Heavy gold short-covering and sharp losses in US equities also lifted bullion prices. The weak data reduced the chance the Fed would alter its economic stimulus policy, known as qualitative easing. “The payrolls report gives more credence to the idea that we are not going to see any tapering off of QE3. It’s just a knee-jerk response, and I don’t think it necessarily indicates that the market has bottomed out here,” said Bill O’Neill, partner of commodities investment firm LOGIC Advisors.
Gold is used by many as a hedge against inflation, which can be brought on by central banks’ monetary stimulus. The precious metal is still set to fall 1.5 percent for the week for one of its sharpest weekly declines since the start of the year. Heavy outflows from gold exchange-traded funds and sharp losses of prominent bullion bull John Paulson’s gold fund also weighed on investor sentiment.
Fund selling push gold to a 10-month low on Thursday as signs of an improving US economy stirred fears the Fed might halt its stimulus earlier than expected. Gold accelerated gains on the payrolls data and was up $24, or 1.55 percent, at $1,576.71 by 1:40 pm EST (1740 GMT). US Comex gold futures for June delivery climbed $24.50, or 1.58 percent, to $1,576.90 an ounce.

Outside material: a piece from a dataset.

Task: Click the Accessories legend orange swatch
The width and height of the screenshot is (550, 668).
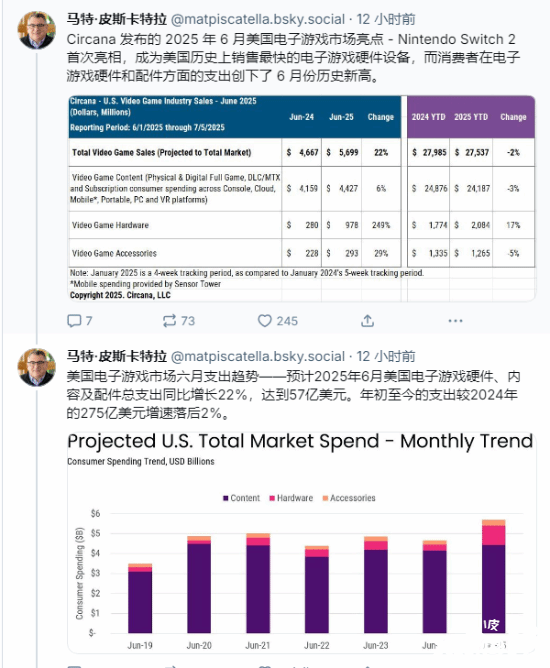Action: point(325,498)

Trading volume, however, was relatively weak, given the rally. Turnover was at 175,000 lots, about 10 percent below its 30-day average, preliminary Reuters data showed. Prior advances in the labour market recovery had fuelled discussion at the US central bank whether to cut back its third round of bond purchases, perhaps as soon as this summer. Investor interest continued to recede on Thursday, with bullion holdings in major gold exchange traded funds monitored by Reuters dropping to their lowest level since August 2012. In other precious metals, silver gained 1.2 percent to $27.22 an ounce. Among platinum group metals, platinum climbed 1 percent to $1,535, while palladium edged down 0.1 percent to $723 an ounce.